Pääkkönen has indeed been in the profession for twenty-odd years, but he has more or less given up teaching. He says this much: now he would emphasise that you must have something to paint about. Colour alone is not a good enough reason.
Perhaps Pääkkönen has been a haphazard artist after all. On the wall of his studio in the Lallukka Artists’ Residence, there are all kinds of materials and finished works: small and bigger, neat three-dimensional colour plates and expressive Mediterranean surges, drawings, Polaroids and ”aphorisms of the day” quoting Kant and what have you.
Yet art is based on tangibility, materiality. Even the works of Pääkkönen, whom many may still associate primarily with ethereal colour paintings, have concrete elements. Some colours he used in the works he made a few years ago were inspired by actual stone surfaces: it was the hard nature that gave the hue. Pääkkönen has also painted water in different places, at different times, looking in different directions: the coordinates and the timestamp as the titles of the paintings bear witness to the particular, special character of the given situation.
We also have to bear in mind that since the very beginning, Pääkkönen has stretched his paintings towards three-dimensionality, materiality, into objects that have physical presence in a given space. It is worth remembering that colour also, no matter how sacred or immaterial it may be, must have a place in order to exist. At one stage, Pääkkönen had huge symbols, shields, swords and staffs to carry colour. But then there are these images, too, these heads of men. Pääkkönen is really good at drawing, I do not know how and when he did that, too.

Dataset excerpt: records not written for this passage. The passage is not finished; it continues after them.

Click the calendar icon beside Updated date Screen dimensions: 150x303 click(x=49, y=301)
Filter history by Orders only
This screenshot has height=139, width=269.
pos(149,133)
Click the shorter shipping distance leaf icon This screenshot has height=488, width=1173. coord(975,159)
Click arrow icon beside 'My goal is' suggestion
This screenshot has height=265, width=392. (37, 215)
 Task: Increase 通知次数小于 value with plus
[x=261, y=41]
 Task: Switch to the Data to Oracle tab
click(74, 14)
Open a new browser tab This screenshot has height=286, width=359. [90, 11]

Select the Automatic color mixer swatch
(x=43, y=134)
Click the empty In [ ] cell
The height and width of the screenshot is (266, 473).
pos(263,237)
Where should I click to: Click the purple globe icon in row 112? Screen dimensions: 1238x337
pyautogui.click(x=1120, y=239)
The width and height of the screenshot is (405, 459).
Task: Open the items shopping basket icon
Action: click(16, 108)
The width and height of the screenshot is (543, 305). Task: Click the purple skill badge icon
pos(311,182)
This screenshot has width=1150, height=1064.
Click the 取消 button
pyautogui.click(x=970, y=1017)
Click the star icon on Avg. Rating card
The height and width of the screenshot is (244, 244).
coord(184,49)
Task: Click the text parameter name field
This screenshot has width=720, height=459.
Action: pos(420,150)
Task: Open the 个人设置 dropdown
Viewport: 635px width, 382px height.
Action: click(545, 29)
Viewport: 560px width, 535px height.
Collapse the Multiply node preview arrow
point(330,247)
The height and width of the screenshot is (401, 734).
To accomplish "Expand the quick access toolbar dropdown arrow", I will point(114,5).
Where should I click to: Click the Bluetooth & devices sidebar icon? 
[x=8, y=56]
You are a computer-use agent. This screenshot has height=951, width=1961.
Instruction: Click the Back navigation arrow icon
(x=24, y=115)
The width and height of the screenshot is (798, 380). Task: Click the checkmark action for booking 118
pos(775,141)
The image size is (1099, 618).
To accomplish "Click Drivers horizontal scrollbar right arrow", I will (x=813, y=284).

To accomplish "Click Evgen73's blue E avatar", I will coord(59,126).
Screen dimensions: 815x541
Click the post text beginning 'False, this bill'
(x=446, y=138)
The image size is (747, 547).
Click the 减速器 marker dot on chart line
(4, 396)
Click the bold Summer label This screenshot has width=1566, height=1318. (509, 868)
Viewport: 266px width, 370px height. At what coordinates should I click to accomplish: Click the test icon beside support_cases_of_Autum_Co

Colours and colour theory seem to be a magician’s stone, an element from which to build a system of the visual arts, like they do in music. Yet Pääkkönen, who knows his colour theory inside out, denies that there could be an absolute experience of the effect of colour that we could all share. ”The effects of colour are so individual, you can’t know them beforehand. If you beat a child in a yellow room, for example, he will sure as heck hate yellow for the rest of his life.” What makes colour so fine, says Pääkkönen, is the fact that it is so relative, sensitive and subjective.
Try and make a theory out of that.
There are commonly shared systems, although you cannot predict their individual, emotional effects. We all feel our own feelings, system or no system.
Or as Markku Pääkkönen puts it, in a very Markkupääkkönesque manner: ”Everything is about explaining the world, like how much you love and why.”